E allora la tecnica, quella sperimentale, viene in aiuto: in cinque malghe altoatesine sono stati installati dei “green loader” colonnine “verdi”, che funzionano grazie all’energia solare. Possono ricaricare quattro biciclette contemporaneamente e circa 50 in una giornata grazie all’energia prodotta da un modulo fotovoltaico.
Ad essere serviti attualmente sono il maso Eishof in Val di Fosse, laterale della val Senales, la Zirmait Alm (in alto sopra Varna, a cavallo tra Scaleres e Fortezza), la Öttenbacher Alm (Val Sarentino), la Fuchsalm (Valle Aurina) e la Hochraut Alm (Valle di Anterselva). Sono state scelte valutando il potenziale di sviluppo turistico delle aree in cui sono situate. Per ora solo per raggiungere questi luoghi, il ciclista non dovrà più portarsi appresso, nello zaino, una batteria supplementare carica.
Lontano dai posti infrastrutturalmente sviluppati e dai fondovalle, le stazioni di ricarica per biciclette elettriche sono difficilmente disponibili.
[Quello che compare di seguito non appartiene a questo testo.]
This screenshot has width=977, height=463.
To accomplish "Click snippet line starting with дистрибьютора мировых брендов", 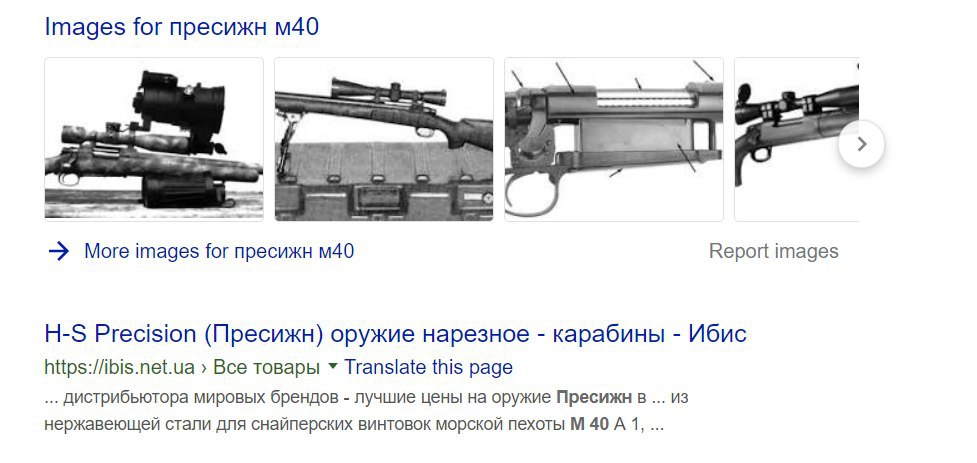I will tap(366, 397).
Le destinazioni per escursioni in montagna spesso non sono servite da reti elettriche e ove queste siano presenti, non hanno la capacità per altre applicazioni oltre il loro utilizzo base.
Utilizzando i green loader, è possibile offrire una fornitura base di energia, anche al turista occasionale che si avventuri in alto. Le colonnine possono ricaricare quattro bici contemporaneamente e circa 50 in una giornata grazie all’energia prodotta da un modulo fotovoltaico.
Dunque si punta a migliorare la raggiungibilità di malghe e rifugi isolati per chi utilizza le mountain bike elettriche e a incentivare un turismo basato sulla mobilità sostenibile.
L’aspetto innovativo dei “green loader” è che si presentano come un unico blocco che integra il punto di ricarica, il pannello fotovoltaico e la seduta. Vengono forniti “chiavi in mano”, non richiedono l’installazione separata dei vari componenti e occupano poco spazio.
I cinque green loader sono ormai operativi da circa un mese. Assicurano una ricarica di circa il 30 per cento in mezz’ora. Tanto quanto basta per uno spuntino e una sosta. Per ricaricarsi e ricaricare. Sole permettendo naturalmente!